━━━━━ EXTRACTED TEXT

The parameter values here represent the x and y coordinates for the central point of the circle, the radius, and finally two angles indicating where to start and finish the arc – for a circle this means going from zero to Pi multiplied by 2. (It's high school deja vu again, this time from trig class!) Don't worry at all if you don't understand the math here; it really isn't necessary – you can simply copy the code. Now apply the gradient fill to the circle:

moonContext.fill();

To keep things tidy close the path:

moonContext.closePath();

If you look at the line in which you define the radial gradient and the line in which you define the arc, you will gain a better understanding of the details. The circle as a whole has a radius of 50 with a central point of (350, 100). The outer circle of the radial gradient indicates the whole of this shape, while the inner circle indicates a portion of it (with a radius of 10 and a central point slightly up and to the right). Look again at the grid diagram above to see what I mean.

Open the page in your browser to see the result:

Not quite a da Vinci, but a nice start for your first drawing!

Import an Image

Now let's create another canvas and import an external image so that we can draw on top of it. Add a new canvas element using the same technique as before, but with different dimensions:

<canvas id="flowerPic" width="300" height="400">
   Whoops! Your browser doesn't support the canvas element...

━━━━━━━━━━
━━━━━ DATASET CONTENT

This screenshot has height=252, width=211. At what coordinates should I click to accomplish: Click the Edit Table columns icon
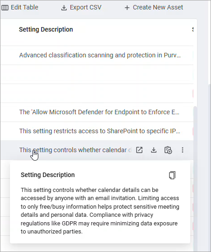point(5,8)
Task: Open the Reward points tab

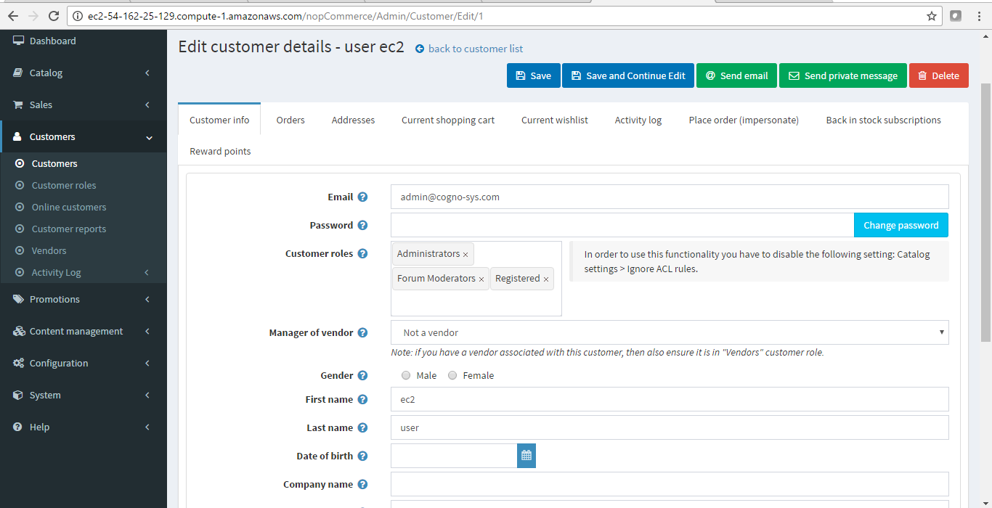Action: [220, 151]
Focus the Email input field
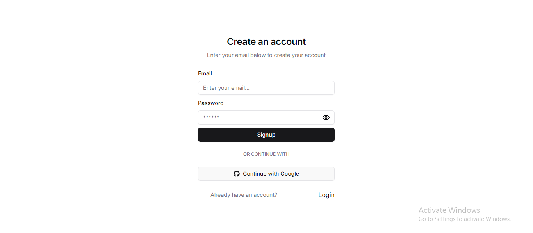 click(266, 88)
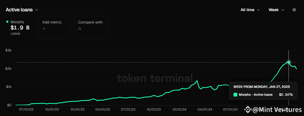Viewport: 304px width, 116px height.
Task: Click the Compare with box
Action: coord(91,27)
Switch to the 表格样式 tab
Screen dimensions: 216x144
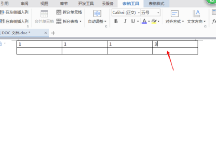pos(156,4)
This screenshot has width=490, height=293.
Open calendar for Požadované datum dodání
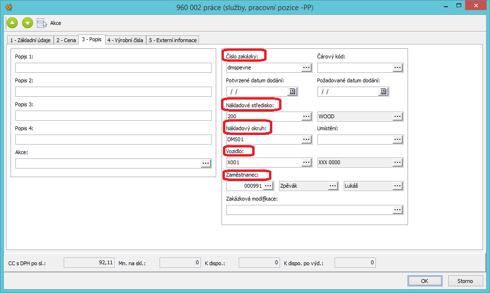coord(383,91)
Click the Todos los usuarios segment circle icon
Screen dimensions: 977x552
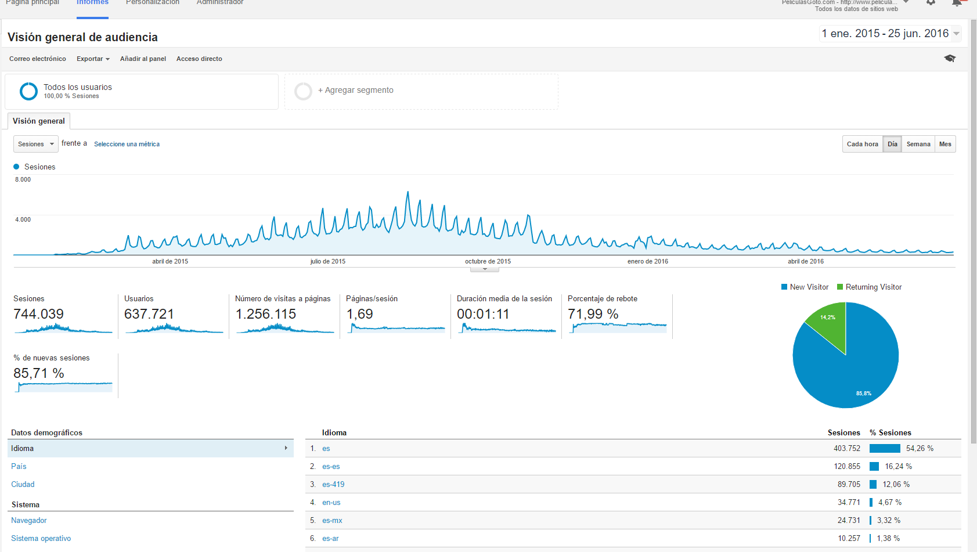(28, 91)
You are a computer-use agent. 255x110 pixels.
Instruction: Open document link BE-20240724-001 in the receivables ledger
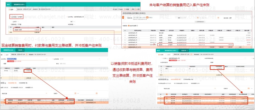coord(182,45)
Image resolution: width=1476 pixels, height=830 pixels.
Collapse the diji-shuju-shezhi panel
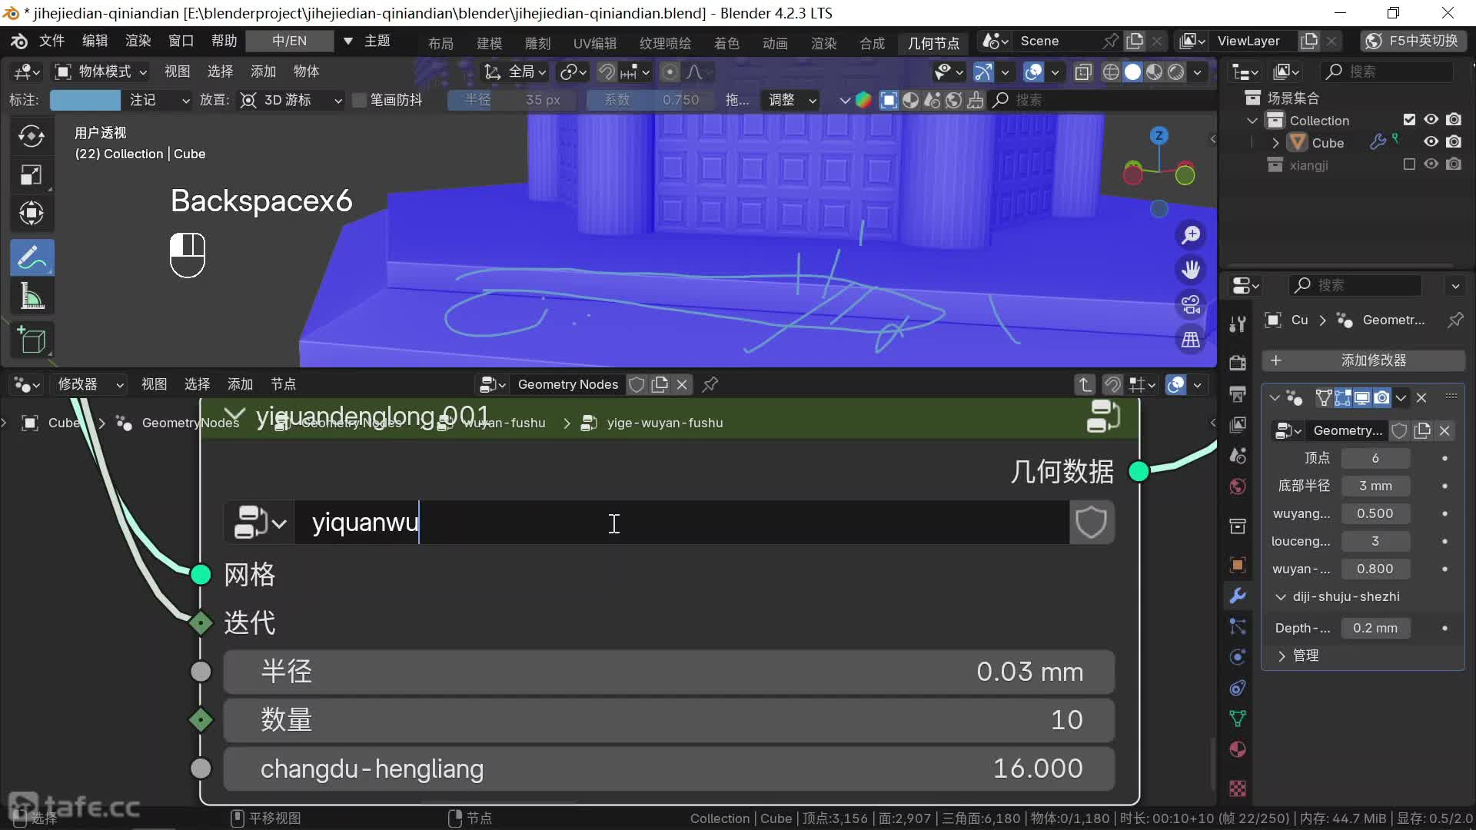[x=1281, y=596]
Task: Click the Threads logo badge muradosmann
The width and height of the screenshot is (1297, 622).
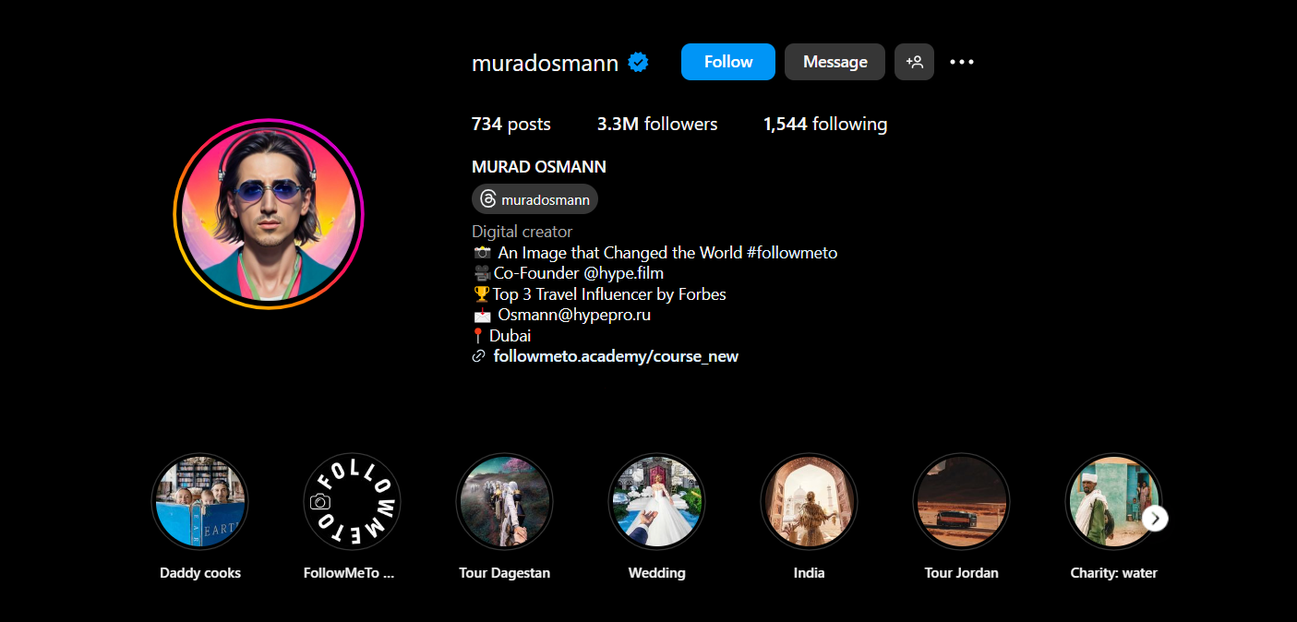Action: pyautogui.click(x=534, y=199)
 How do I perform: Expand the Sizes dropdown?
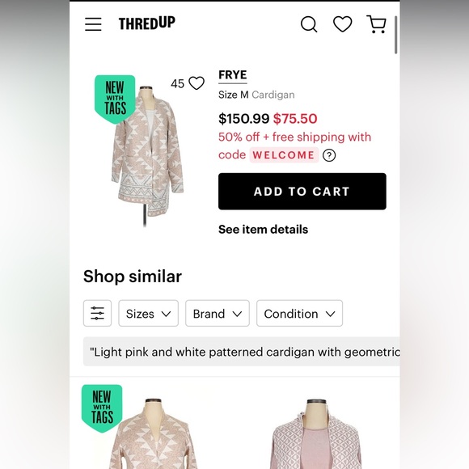148,313
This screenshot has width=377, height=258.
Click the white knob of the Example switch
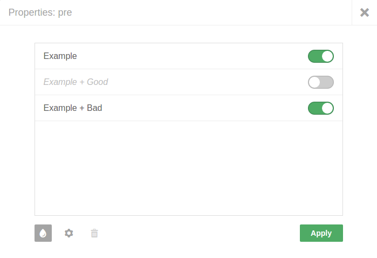pos(327,56)
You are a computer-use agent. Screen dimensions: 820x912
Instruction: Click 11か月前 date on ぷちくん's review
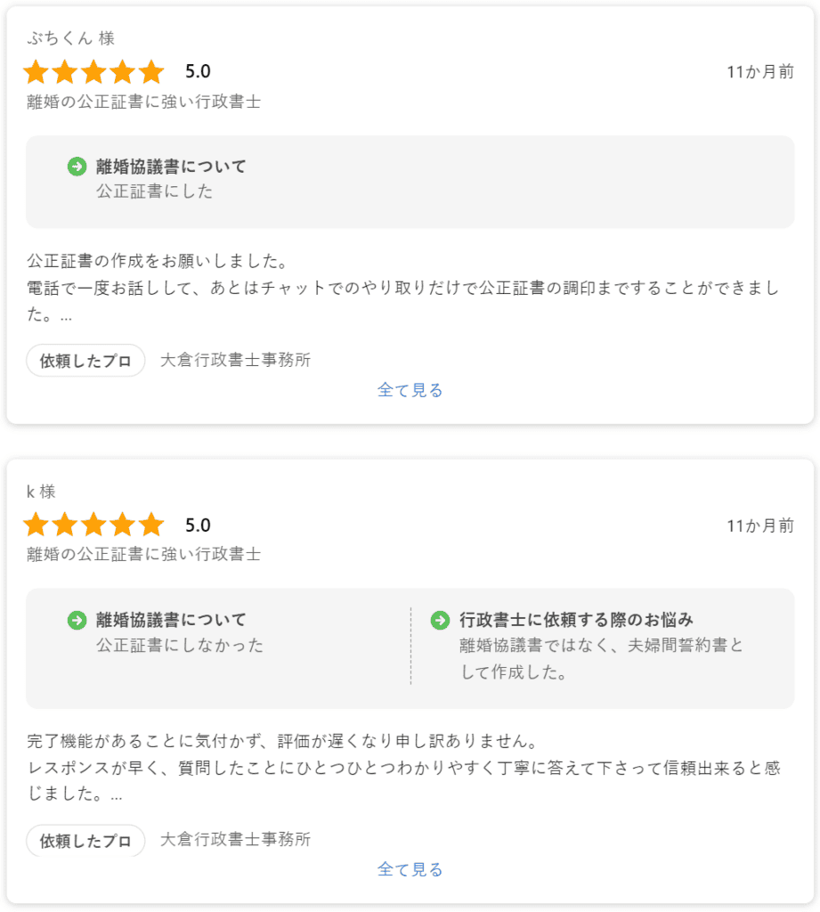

━━━━━━━━━━

◆ STATED EXERCISE A ◆
List the parameter values that the canvas drawing tutorial says are given when defining the arc for the circle.
◆ STATED EXERCISE B ◆
Extend the canvas drawing tutorial from the final line of its new canvas element, continuing the instructions for importing an image.

◆ RESPONSE A ◆
- The x coordinate of the circle's central point
- The y coordinate of the circle's central point
- The radius
- The angle at which the arc starts
- The angle at which the arc finishes

◆ RESPONSE B ◆
</canvas>

We will be importing the following image, which is 300 by 400 pixels – the same as the canvas:

Add another script section after the new canvas:

<script type="text/javascript">

</script>

Start the script using the same technique as before:

var flowerCanvas = document.getElementById("flowerPic"); // this code always must appear after the canvas definition
var flowerContext = flowerCanvas.getContext("2d");

Now create an image object:

var flowerImage = new Image();

Define what should happen when the image loads (we'll load it momentarily):

flowerImage.onload = function(){
   // Draw the image into the canvas
   flowerContext.drawImage(flowerImage, 0, 0);
};

The content of this function will execute when the image file has been loaded. We instruct the context to draw the image from the top-left corner of the canvas (coordinates 0,0) so that it will fill the whole available space.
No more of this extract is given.